What you have to do: Nothing should differ between your output and the entries below.

Stored entries:
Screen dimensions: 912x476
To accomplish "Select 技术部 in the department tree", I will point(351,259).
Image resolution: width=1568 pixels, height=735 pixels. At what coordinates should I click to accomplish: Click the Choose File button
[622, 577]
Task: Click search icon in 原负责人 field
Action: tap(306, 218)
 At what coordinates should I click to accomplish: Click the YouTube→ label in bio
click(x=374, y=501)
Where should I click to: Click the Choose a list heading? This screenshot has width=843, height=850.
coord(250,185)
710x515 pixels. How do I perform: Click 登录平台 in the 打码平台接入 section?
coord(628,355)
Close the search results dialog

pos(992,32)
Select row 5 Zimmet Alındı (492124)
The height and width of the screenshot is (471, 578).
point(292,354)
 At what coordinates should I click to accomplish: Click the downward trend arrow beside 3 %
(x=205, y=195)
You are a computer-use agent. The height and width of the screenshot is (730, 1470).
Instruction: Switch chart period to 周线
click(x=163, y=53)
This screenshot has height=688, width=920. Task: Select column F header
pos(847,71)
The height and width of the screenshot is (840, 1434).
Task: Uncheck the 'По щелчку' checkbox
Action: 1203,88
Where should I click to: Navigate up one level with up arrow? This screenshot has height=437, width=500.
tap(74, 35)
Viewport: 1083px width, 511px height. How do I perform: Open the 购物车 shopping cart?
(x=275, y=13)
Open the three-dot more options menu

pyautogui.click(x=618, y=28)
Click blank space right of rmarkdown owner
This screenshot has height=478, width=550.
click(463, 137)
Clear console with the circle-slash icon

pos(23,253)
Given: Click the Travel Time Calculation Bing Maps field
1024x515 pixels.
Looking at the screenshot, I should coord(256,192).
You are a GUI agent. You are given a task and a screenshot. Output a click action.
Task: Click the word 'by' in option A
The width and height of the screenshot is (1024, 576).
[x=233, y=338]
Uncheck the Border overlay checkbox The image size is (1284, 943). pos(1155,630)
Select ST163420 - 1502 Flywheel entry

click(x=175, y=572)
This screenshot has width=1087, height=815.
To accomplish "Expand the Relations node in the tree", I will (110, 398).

Expected output:
Screen dimensions: 912x476
To accomplish "Select 技术部 in the department tree", I will point(351,259).
Image resolution: width=1568 pixels, height=735 pixels. At what coordinates should I click to accomplish: Click the Choose File button
[622, 577]
Task: Click search icon in 原负责人 field
Action: tap(306, 218)
 At what coordinates should I click to accomplish: Click the YouTube→ label in bio
click(x=374, y=501)
Where should I click to: Click the Choose a list heading? This screenshot has width=843, height=850.
coord(250,185)
710x515 pixels. How do I perform: Click 登录平台 in the 打码平台接入 section?
coord(628,355)
Close the search results dialog

pos(992,32)
Select row 5 Zimmet Alındı (492124)
The height and width of the screenshot is (471, 578).
point(292,354)
 At what coordinates should I click to accomplish: Click the downward trend arrow beside 3 %
(x=205, y=195)
You are a computer-use agent. The height and width of the screenshot is (730, 1470).
Instruction: Switch chart period to 周线
click(x=163, y=53)
This screenshot has height=688, width=920. Task: Select column F header
pos(847,71)
The height and width of the screenshot is (840, 1434).
Task: Uncheck the 'По щелчку' checkbox
Action: 1203,88
Where should I click to: Navigate up one level with up arrow? This screenshot has height=437, width=500.
tap(74, 35)
Viewport: 1083px width, 511px height. How do I perform: Open the 购物车 shopping cart?
(x=275, y=13)
Open the three-dot more options menu

pyautogui.click(x=618, y=28)
Click blank space right of rmarkdown owner
This screenshot has height=478, width=550.
click(463, 137)
Clear console with the circle-slash icon

pos(23,253)
Given: Click the Travel Time Calculation Bing Maps field
1024x515 pixels.
Looking at the screenshot, I should coord(256,192).
You are a GUI agent. You are given a task and a screenshot. Output a click action.
Task: Click the word 'by' in option A
The width and height of the screenshot is (1024, 576).
[x=233, y=338]
Uncheck the Border overlay checkbox The image size is (1284, 943). pos(1155,630)
Select ST163420 - 1502 Flywheel entry

click(x=175, y=572)
This screenshot has width=1087, height=815.
To accomplish "Expand the Relations node in the tree", I will (110, 398).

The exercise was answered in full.